Video Data Security. The view from the experts.
Today, more and more video security cameras are increasingly connected to the internet and transitioning into intelligent sensors that collect significantly more data than video security images alone. However, as this level of connectivity and collection of business-sensitive data becomes more widespread, the threat from cybercrime also rises.
This is clearly an issue that affects everyone. After all, nobody is immune from cybercrime, not even the experts, which raises the question: What is the viewpoint of the experts when it comes to data security? Geoff Kohl, Senior Director of Marketing for the Security Industry Association, was keen to get the opinions of those who are experiencing the current situation with regard to data protection, and its impact on video security, first-hand. What follows is an outline of Geoff’s discussion with Gregor Schlechtriem, Senior Vice President business unit Security of Bosch Building Technologies, a global player in video surveillance, and Pierre Racz, CEO of Genetec, who are world-renowned for their software in the safety and security domain.
The introduction of a key statistic started the conversation: by 2025, it is expected that 75 billion devices will be connected to the Internet. Clearly, this also impacts video security as it is no longer isolated and part of a ‘closed’ system; it has become part of the IoT. Therefore, our focus cannot remain solely on image quality and the reduction of bitrates; equal prominence must be given to data security. According to the experts, data security starts with an end-to-end solution.
For example, the consequences of having an unprotected computer inside your firewall are immeasurable; it’s like an open door to cyber criminals. To successfully minimize the risks the complete video security infrastructure needs to be considered, rather than single components. This is a key advantage of an end-to-end security system that eliminates potential weak links.

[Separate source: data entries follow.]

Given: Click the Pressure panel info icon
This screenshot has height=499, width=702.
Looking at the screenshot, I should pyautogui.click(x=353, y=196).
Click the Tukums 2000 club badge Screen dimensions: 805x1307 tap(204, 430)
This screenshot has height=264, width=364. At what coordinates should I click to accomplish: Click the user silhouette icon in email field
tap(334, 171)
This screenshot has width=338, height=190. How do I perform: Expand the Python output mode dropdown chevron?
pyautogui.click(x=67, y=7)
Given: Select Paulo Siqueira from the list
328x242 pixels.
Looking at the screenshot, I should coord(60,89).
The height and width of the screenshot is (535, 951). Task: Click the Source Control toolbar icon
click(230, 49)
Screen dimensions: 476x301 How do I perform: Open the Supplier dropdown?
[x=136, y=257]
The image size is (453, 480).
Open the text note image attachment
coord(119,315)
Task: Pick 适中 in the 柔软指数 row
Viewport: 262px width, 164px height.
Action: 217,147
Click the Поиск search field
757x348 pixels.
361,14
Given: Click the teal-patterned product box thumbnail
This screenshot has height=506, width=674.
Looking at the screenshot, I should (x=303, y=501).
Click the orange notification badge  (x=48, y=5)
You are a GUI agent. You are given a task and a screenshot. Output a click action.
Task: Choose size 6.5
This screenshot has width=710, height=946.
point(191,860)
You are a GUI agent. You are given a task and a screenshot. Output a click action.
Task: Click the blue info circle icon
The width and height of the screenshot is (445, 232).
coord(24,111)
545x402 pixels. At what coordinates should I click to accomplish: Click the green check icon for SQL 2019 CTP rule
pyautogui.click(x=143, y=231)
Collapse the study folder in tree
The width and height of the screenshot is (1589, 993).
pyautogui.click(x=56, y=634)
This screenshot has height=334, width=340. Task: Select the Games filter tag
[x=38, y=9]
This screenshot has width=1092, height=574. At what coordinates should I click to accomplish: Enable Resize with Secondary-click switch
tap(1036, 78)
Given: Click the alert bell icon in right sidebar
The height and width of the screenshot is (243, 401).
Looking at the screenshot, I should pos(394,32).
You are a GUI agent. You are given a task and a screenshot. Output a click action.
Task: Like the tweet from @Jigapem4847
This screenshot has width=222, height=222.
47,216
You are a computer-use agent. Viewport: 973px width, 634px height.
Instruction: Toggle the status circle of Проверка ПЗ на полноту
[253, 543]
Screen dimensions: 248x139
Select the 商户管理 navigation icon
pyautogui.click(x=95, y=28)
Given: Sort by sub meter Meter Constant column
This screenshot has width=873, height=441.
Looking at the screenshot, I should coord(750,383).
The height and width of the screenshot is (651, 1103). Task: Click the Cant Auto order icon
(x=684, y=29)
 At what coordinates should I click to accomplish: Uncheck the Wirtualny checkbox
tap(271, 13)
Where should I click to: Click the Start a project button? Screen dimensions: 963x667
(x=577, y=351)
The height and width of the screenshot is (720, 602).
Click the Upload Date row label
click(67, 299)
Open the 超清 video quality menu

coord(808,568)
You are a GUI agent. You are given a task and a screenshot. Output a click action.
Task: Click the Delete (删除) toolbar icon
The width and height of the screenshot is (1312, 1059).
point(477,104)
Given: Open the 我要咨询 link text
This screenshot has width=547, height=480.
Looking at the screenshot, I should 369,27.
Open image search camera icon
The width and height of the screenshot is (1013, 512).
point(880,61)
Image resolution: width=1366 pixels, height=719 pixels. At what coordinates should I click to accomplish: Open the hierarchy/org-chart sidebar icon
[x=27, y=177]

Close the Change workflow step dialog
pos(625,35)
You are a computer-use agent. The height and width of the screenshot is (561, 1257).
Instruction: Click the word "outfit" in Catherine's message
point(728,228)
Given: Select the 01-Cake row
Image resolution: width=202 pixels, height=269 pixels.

So, end-to-end data security solutions have their advocates, but what makes them so persuasive, and effective? Well, solutions such as those developed by Bosch and Genetec are designed to safeguard communication between trusted devices, ensure that video in transit (streamed) or in storage remains encrypted and any commands and configurations to control cameras and other devices are transmitted via a secure channel (HTTPS).
In what ways can more focus be applied to data security? According to Gregor Schlechtriem, “As the industry moves to delivering great image quality it creates new challenges, like how to intelligently manage the massive influx of data. On the other hand, video security devices connected to the internet and the wealth of their collective data is a fantastic enabler for new opportunities.” He is also of the opinion that video security data should be viewed as business tool that provides insights to improve efficiency, increase security or create new business opportunities. It is clear that, compared to the earlier days, other departments, like marketing, are getting more interested in video security data.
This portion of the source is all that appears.